Sidi Bou Said'deki O Sarı Boyalı
Kapıyı gördükten sonra, kutlamak üzere kasabanın planlayıcısını aradım.
Ama ulaşamadım.
Kapılar, Tunus'un otantik
yapısını oluşturan detaysal güzelliklerin başında geliyor. Tunus'a
"Kapıların Renklendirdiği Ülke " desem yanlış ifade kullanmış olmam.
Orada evlerin kapıları büyük bir özenle süsleniyor ve tokmağından
boyasına, menteşesinden üzerindeki süslemelere kadar yüzyıllardır süre
gelen oryantal kültürün ince izlerini günümüze taşıyorlar. Tunus
kentlerini bir masalın içerisinden çıkmış havasına sokabilecek kadar
fantastik olan bu kapıların süslemeleri bir diğerine hiç benzemiyor.

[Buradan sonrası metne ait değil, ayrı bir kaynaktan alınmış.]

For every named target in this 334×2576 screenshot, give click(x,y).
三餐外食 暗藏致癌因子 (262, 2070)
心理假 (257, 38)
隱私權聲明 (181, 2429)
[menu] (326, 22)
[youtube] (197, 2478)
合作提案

Sidi Bou Said'i sorarsanız
eğer, bütün geliri turizme dayalı Tunus'un şirin bir kasabası... Ama
herhangi bir kasaba değil... Doğu kültürünün özelliklerini aktaran
kahvehanelerini, satıcılarını, lokantalarını, ama ille de olağanüstü
kapılarıyla tüm ilgiyi üzerine toplayan evlerini dolaşınca, bu kasabanın
bir marka olmak üzere planlandığını hemen anlıyorsunuz. Her şeyi
turistin ilgisini çekmek üzere planlanmış,bir turizm markası...
Bu kasabayı kimin
planladığını öğrenemedim. Eğer tanışabilseydim ( ki ölmüş olabileceğini
zannediyorum ), kendisini O Sarı Boyalı Kapı nedeniyle kutlamak
isterdim.
Kasaba planlanırken
Tunus'a özgü Arap mimarisi ile Akdeniz'in beyaz köpüklü mavi sularını
simgeleyen renkleri birleştirilmiş ve tüm evler Akdeniz adalarına özgü
beyaz badana ile boyanmış. Pencere ve her biri ayrı güzellikteki
kapıları ise Akdeniz'in mavisi ile bezenmiş.
Böylece beyaz ile mavinin
oluşturduğu kontrast kullanılarak, ziyaretçilerin görsel bir tat
almaları planlanmış. Üstelik kapılarda mavinin dışında bir renk
kullanılmasına izin verilmeyerek, dolaşan insanlarda bir ritim
duygusunun oluşmasına çalışılmış. Kapı ve evlerin güzelliklerinin
sergilenmesinde, kontrast veya ritim gibi fotografik kompozisyon
ögelerinden yararlanılarak, kasaba mimari bir güzel sanatlar eserine
dönüştürülmüş.
Bu yüzden ziyaretçiler
kasabayı bir turistin değil de, bir güzel sanatlar izleyicisinin tadını
alarak geziyorlar.Ancak kasabayı planlayanın en önemli başarısı bence O
Sarı Boyalı Kapı'yı düşünmesi.
Sidi Bou Said'de tamamen
maviye boyanmış kapıların arasında sadece bir tanesinin rengi sarı...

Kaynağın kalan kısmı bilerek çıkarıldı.